# Trecho do texto
A ação de Lincoln no Limbo se dá em um espaço paralelo ao mundo material, habitado por uma extravagante multidão de espíritos desgarrados entre a vida passada e algum estágio posterior desconhecido. E George Saunders, de 59 anos, autor de quatro aclamadas coletâneas de contos (só uma delas, Dez de Dezembro, publicada no Brasil), parece ter sido possuído ao escrever este vigoroso primeiro romance, vencedor do prêmio Man Booker do ano passado. É como se ele houvesse encarnado o espírito turbulento do poeta nacional dos Estados Unidos — Walt Whitman (1819-1892). O ímpeto desmedido do poeta que desejava fazer soar em seus versos todas as vozes da sociedade americana anima igualmente a ficção de Saunders. O escravo e o senhor de escravos, o casal de alcoólatras miseráveis e a senhora avarenta e rica, o presidente do país e seu filho morto aos 11 anos de febre tifoide: todos falam — e falam muito, e falam com eloquência e beleza — em Lincoln no Limbo.

# Enunciado
Retome a resenha sobre o romance Lincoln no Limbo logo depois da última frase apresentada.

# Trecho de origem
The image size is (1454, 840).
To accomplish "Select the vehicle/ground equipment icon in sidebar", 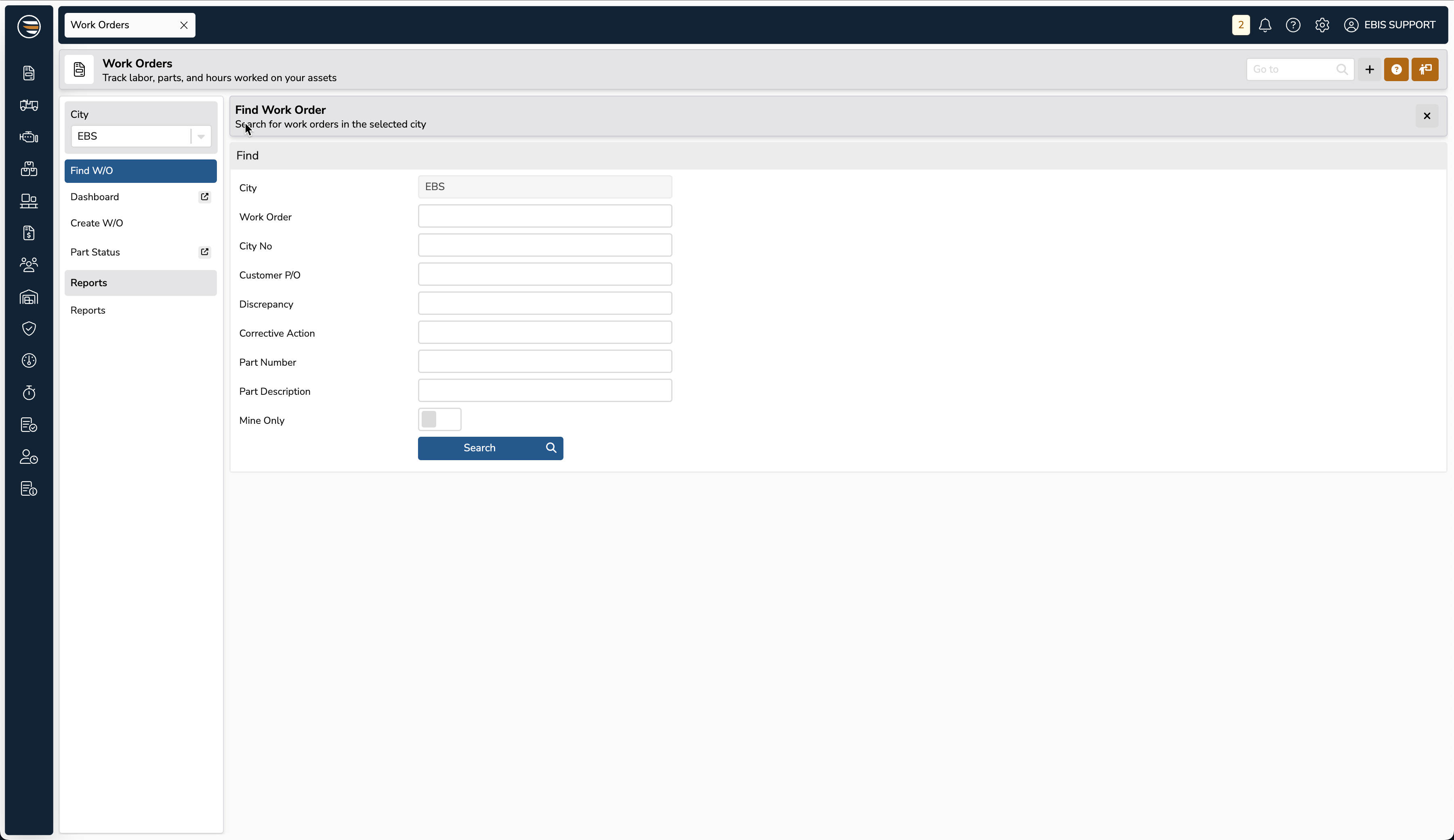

# Resposta
O título original não fala no limbo, mas no bardo, espaço intermediário entre a morte e o renascimento na tradição budista tibetana (Saunders, como bom hipster, cultiva o budismo). Mas o pós-morte descrito aqui fica entre o imaginário cristão (o reverendo Everly Thomas, um dos principais fantasmas da história, mantém-se no limbo por medo de cair no inferno) e certa fantasia gótica pop (a aparência dos espíritos passa por metamorfoses grotescas que caberiam em uma comédia de Tim Burton). A história transcorre em uma só noite de fevereiro de 1862, quando o espírito de Willie Lincoln, de 11 anos, surge no cemitério de Washington, onde seu corpo foi depositado em um mausoléu. Ele é recebido por dois antigos habitantes do local, Hans Vollman, impressor que morreu quando uma viga desabou do teto sobre sua cabeça, e Roger Bevins III, que, atormentado com os próprios desejos homossexuais, se suicidou na adolescência. Vollman ainda espera retornar à esposa jovem com quem não chegou a ter relações sexuais, e Bevins arrependeu-se de ter cortado os pulsos quando já era tarde demais para estancar a hemorragia. Ambos se iludem com a ideia de que estão apenas convalescendo em suas “caixas de doente” (isto é, caixões). Mas Willie não está enredado nesse autoengano: está apenas confuso. Fica ainda mais confuso quando seu pai, melancólico e desconsolado, visita o mausoléu e retira o pequeno cadáver de seu nicho para tomá-lo uma derradeira vez no colo (consta que Abraham Lincoln fez visitas noturnas ao cemitério, mas é incerto que tenha mexido no corpo do filho).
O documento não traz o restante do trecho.